Cerebral Organoid is a short HD video by Ian Haig. The specualtive sci-fi video is in the format of a corporate report on "The Cerebral Organoid Research Institute of Advanced Neuro Prosthetics". The CORIANP claims to be undertaking a series of experimental brain implants and bodily corrections to address the issue of ongoing brain rot due to exposure to AI. Shot in various locations including a dissused assylum in central Victoria, the black-and-white imagery depicts the ugly eventuality of AI neuro-research.
Script, direction, VFX, editing & mix - Ian Haig
Music score - Philip Brophy
Premiere screening - Kino Cinema, Melbourne

In discussions of the video's project to show a dystopian healthcare scenario while flagrantly denying a private institute's responsibilities, the idea of hospital Muzak was forwarded as being a central atmospheric sound texture for the film. As the visuals for Cerebral Organoid are unremittingly bleak and filthy, the music score is positioned as a series of melodies and arrangements blithely floating throughout the institute's environs.
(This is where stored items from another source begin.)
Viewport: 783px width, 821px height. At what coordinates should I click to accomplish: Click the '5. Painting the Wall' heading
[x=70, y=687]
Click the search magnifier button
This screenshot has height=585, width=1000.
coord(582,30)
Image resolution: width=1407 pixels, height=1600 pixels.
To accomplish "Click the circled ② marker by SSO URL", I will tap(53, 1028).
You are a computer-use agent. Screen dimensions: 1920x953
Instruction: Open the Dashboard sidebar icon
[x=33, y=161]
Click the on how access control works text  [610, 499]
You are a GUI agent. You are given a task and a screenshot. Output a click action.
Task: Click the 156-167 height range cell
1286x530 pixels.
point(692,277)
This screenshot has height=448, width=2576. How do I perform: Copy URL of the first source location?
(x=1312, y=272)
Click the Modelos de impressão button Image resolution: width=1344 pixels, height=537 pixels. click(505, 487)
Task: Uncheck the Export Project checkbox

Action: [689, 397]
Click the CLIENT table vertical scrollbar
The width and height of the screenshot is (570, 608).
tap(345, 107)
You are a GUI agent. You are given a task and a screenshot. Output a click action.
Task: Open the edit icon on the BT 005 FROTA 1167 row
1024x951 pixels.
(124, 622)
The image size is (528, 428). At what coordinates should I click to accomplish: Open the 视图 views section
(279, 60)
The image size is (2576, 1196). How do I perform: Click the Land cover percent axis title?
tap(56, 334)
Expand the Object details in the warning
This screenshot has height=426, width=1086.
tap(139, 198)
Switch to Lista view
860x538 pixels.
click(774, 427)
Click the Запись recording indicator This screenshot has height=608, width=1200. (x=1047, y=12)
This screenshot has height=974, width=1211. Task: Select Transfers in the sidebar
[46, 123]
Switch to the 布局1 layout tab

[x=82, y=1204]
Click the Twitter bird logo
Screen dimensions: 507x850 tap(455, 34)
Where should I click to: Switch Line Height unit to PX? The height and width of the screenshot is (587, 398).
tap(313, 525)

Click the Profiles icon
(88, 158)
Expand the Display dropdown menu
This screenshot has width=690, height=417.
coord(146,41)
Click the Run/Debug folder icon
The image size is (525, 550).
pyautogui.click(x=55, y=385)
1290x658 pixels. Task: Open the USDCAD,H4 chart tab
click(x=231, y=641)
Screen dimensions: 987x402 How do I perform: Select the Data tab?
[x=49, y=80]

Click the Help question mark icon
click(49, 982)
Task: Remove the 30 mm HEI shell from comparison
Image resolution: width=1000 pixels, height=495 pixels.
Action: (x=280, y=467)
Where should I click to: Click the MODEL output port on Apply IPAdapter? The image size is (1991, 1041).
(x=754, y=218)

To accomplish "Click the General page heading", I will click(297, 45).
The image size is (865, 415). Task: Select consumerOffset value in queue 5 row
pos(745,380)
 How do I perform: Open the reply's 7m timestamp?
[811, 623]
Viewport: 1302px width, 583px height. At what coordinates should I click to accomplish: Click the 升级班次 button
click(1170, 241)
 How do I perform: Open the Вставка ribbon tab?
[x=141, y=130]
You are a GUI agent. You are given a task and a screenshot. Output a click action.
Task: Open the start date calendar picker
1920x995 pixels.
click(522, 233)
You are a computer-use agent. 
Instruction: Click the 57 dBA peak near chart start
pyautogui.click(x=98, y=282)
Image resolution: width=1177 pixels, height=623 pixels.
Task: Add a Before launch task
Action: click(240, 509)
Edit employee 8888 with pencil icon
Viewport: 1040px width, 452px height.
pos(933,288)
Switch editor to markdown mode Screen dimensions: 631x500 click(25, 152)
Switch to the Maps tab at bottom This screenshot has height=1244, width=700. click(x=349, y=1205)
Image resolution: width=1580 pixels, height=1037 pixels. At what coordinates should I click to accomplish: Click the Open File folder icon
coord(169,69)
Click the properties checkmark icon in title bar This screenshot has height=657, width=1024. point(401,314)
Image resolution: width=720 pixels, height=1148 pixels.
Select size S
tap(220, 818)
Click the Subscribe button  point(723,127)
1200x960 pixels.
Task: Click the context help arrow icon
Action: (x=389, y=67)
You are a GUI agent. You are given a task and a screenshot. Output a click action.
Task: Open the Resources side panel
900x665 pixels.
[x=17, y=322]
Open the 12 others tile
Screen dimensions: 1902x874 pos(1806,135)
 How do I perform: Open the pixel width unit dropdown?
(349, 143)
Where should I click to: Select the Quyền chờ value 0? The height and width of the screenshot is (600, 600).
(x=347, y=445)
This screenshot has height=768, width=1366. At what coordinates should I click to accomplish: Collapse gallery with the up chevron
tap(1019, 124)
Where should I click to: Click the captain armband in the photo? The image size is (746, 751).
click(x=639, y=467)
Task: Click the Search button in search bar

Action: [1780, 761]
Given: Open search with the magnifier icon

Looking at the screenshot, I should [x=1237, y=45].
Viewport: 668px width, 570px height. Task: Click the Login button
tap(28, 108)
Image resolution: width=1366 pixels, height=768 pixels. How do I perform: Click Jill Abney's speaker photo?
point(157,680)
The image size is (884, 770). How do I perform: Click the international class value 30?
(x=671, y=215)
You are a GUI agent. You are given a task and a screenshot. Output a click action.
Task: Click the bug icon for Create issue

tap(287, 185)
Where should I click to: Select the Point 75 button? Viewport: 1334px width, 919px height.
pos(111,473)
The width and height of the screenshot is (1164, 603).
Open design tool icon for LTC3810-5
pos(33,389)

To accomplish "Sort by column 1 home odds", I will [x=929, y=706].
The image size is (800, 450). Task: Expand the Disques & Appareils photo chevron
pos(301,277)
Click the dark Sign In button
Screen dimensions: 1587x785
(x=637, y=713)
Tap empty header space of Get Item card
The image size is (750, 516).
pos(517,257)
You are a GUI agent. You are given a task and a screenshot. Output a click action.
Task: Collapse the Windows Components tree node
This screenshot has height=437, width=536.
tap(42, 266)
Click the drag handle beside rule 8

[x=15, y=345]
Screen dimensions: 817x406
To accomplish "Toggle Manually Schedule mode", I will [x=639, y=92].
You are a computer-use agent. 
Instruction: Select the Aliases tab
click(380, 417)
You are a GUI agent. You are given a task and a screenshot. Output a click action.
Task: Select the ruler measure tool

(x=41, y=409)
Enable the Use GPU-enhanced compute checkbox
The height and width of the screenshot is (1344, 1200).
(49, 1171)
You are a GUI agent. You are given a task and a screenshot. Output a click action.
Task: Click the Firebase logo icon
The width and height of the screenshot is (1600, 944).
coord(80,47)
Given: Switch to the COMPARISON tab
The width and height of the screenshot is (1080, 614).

The core textural identity for the Cerebral Organoid score comes from a selection of fragments from 6 tracks from Lex Baxter's Jewels of the Sea (1961). This stereo LP is one of his most lush recordings: the whole record sounds like it is submerged in a stereophonic bath of floating strings and tinkling harps. The sample fragments from the record were transposed and transfigured, and put through phasing and EQ effects to accentuate the disorienting lack of gravity the textures eveoked — something envisioned as being akin to the dislocative 'out-of-body' experience of the patients depicted throughout the institue wards and rooms in Cerebral Organoid. Ersatz 'jazzak' themes were composed and developed from the fragments, using limited and simple instrumentation, mostly attempting to emulate 1960s' sound production spatialization and mastering.
From the 6 composed tracks, additional ambient textures were produced by deconstructing the 'jazzak' tracks. These were utilzed by Ian as atmospheres throughout Cerebral Organoid. Ian placed, edited, multi-tracked and mixed all the music themes and their atmospheres for the final video.